# Data analysis

Queensland Government Statistician's Office (QGSO) can conduct a range of simple and complex analyses of data to help explain what statistics actually say. This provides clients with better information to support and inform planning, decision making and policy development. The types of analyses we can provide are described below.

## Experimental design and sample size selection

Using the correct statistical design in conducting a study or survey is essential in producing unbiased results. Sample selection is based on simple random sampling. Following appropriate statistical principles will ensure that the subsequent analysis is valid and avoids bias. Power analysis uses knowledge of previous studies’ variability and expected effects to determine sample size. The size of the study group is set to obtain a particular level of precision and is a useful tool in planning.

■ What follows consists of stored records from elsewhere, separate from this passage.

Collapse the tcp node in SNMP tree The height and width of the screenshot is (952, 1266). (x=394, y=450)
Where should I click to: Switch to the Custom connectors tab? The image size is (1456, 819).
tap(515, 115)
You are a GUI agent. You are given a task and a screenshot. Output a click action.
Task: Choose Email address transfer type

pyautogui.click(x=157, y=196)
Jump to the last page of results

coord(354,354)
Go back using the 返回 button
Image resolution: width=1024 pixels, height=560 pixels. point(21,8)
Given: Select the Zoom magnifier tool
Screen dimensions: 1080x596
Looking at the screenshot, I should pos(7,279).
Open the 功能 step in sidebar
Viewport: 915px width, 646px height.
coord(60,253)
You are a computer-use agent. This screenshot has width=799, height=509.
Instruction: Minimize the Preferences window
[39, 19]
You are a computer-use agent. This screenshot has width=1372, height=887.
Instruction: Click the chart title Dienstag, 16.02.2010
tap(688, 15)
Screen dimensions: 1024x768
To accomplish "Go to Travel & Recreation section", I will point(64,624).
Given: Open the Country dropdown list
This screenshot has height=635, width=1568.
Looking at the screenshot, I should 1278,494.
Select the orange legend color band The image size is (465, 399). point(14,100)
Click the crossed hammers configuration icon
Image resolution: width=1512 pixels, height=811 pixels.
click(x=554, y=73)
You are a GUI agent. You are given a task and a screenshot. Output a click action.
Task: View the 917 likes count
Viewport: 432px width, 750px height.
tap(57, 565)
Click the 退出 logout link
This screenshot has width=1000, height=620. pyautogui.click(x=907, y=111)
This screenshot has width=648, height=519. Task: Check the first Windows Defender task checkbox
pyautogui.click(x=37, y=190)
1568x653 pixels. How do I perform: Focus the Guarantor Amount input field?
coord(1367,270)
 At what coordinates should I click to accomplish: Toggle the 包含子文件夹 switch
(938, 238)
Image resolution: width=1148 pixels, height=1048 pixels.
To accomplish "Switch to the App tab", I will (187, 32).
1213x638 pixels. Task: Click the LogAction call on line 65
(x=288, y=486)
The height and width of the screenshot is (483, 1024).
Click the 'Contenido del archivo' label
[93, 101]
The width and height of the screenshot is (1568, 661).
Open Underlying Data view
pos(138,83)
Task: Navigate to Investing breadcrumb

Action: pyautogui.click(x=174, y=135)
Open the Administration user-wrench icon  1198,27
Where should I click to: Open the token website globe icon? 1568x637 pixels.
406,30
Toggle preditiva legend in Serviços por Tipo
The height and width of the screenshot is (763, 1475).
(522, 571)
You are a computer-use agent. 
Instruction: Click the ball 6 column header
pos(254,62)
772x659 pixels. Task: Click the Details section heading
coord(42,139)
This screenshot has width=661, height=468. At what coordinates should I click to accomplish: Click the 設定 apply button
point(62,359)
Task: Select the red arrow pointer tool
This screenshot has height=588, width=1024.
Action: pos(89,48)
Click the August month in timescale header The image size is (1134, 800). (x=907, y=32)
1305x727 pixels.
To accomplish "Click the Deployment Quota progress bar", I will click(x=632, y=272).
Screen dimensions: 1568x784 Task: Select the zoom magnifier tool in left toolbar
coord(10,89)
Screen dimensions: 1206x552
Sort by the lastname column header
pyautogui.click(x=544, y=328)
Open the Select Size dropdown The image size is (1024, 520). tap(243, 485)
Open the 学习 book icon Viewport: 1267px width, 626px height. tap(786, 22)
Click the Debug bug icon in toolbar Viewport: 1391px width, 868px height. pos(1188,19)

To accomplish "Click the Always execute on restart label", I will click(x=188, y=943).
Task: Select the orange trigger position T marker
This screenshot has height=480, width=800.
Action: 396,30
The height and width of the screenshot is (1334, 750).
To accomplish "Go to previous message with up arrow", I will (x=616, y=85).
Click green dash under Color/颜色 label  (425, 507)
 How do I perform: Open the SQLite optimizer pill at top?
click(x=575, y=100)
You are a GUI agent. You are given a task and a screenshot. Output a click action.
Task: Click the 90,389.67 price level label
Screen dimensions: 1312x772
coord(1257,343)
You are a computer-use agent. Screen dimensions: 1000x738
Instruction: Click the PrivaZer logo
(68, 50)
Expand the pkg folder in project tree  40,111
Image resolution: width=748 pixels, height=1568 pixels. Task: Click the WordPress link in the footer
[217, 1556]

## Exploratory data analysis

Following on from the initial checking, cleaning and coding of data, there are three aspects of exploratory analysis of variables:

- measures of the magnitude of the data (e.g. means, medians)
- measures of the variability of the data (e.g. ranges, extreme values)
- the use of graphical methods (e.g. frequency distributions, box plots, scatter plots). The plotting of frequency distributions and box plots highlights outliers and extreme data points. A scatter plot may suggest associations of two variables and show outliers.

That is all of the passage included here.